The following are the

  1. reasons
  2. code

supporting

  1. fixes
  2. enhancement

File: fundamental.data.r
R function: fund.data

PROBLEM #1

The situation exists that

    AAOI only has one quarter of information on the web page

When I run

outp <- fund.data31("AAOI", 20)

The following code is (eventually) executed,

# remove empty columns
all.data = all.data[, colSums(nchar(trim(all.data))) > 0]

if( ncol(all.data) > n ) {

Code
all.data[, colSums(nchar(trim(all.data))) > 0]

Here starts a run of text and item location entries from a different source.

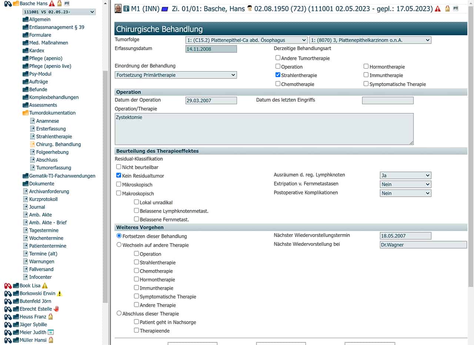The width and height of the screenshot is (474, 345).
Task: Click the lock icon next to Heuss Franz
Action: 51,316
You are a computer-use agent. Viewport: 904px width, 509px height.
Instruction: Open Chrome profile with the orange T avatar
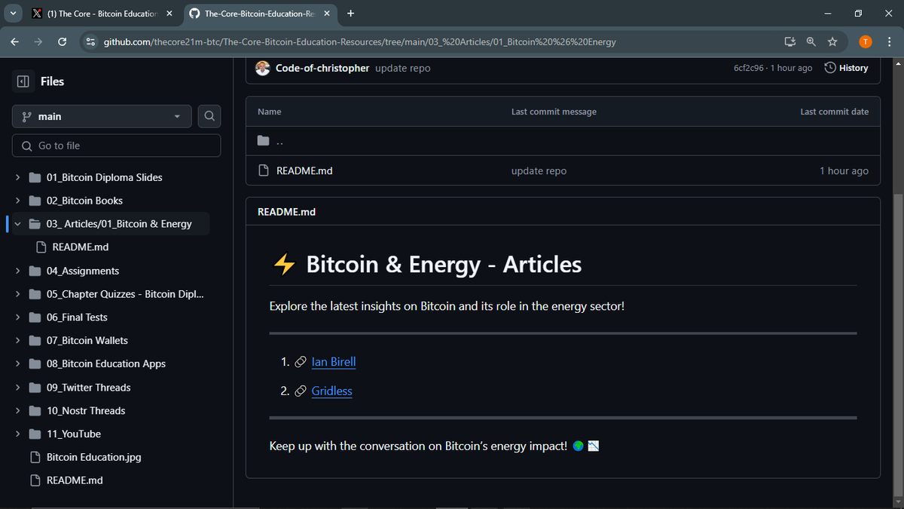point(865,41)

accidentally converts the single column matrix
( because only one column of information on the web page ) into a vector.

So next

    if( ncol(all.data) > n ) {

fails with error

     Downloading http://uk.advfn.com/p.php?pid=financials&symbol=AAOI&btn=quarterly_reports
     Error in if (ncol(all.data) > n) { : argument is of length zero

This is because, "vectors" do not have a "ncol" attribute

This is the fix

# remove empty columns
all.data = all.data[, colSums(nchar(trim(all.data))) > 0]
# if converted to a vector, then make it a matrix again
if (is.vector(all.data)) {
    all.data.temp <- matrix(all.data,nrow=length(all.data))
    rownames(all.data.temp) <- names(all.data)
    colnames(all.data.temp) <- all.data.temp[1, ]
    all.data <- all.data.temp
    all.data.temp <- matrix(nrow=0, ncol=0)
}

if( ncol(all.data) > n ) {  
    all.data <- all.data[, (ncol(all.data) - n + 1):ncol(all.data)]
    # if converted to a vector, then make it a matrix again
    if (is.vector(all.data)) {
        all.data.temp <- matrix(all.data,nrow=length(all.data))
        rownames(all.data.temp) <- names(all.data)
        colnames(all.data.temp) <- all.data.temp[1, ]
        all.data <- all.data.temp
        all.data.temp <- matrix(nrow=0, ncol=0)
    }

PROBLEM #2 ( RELATED TO PROBLEM #1 )

The situation exists that

            I may only want one quarter of information

When I run

            outp <- fund.data31("THM", 1) 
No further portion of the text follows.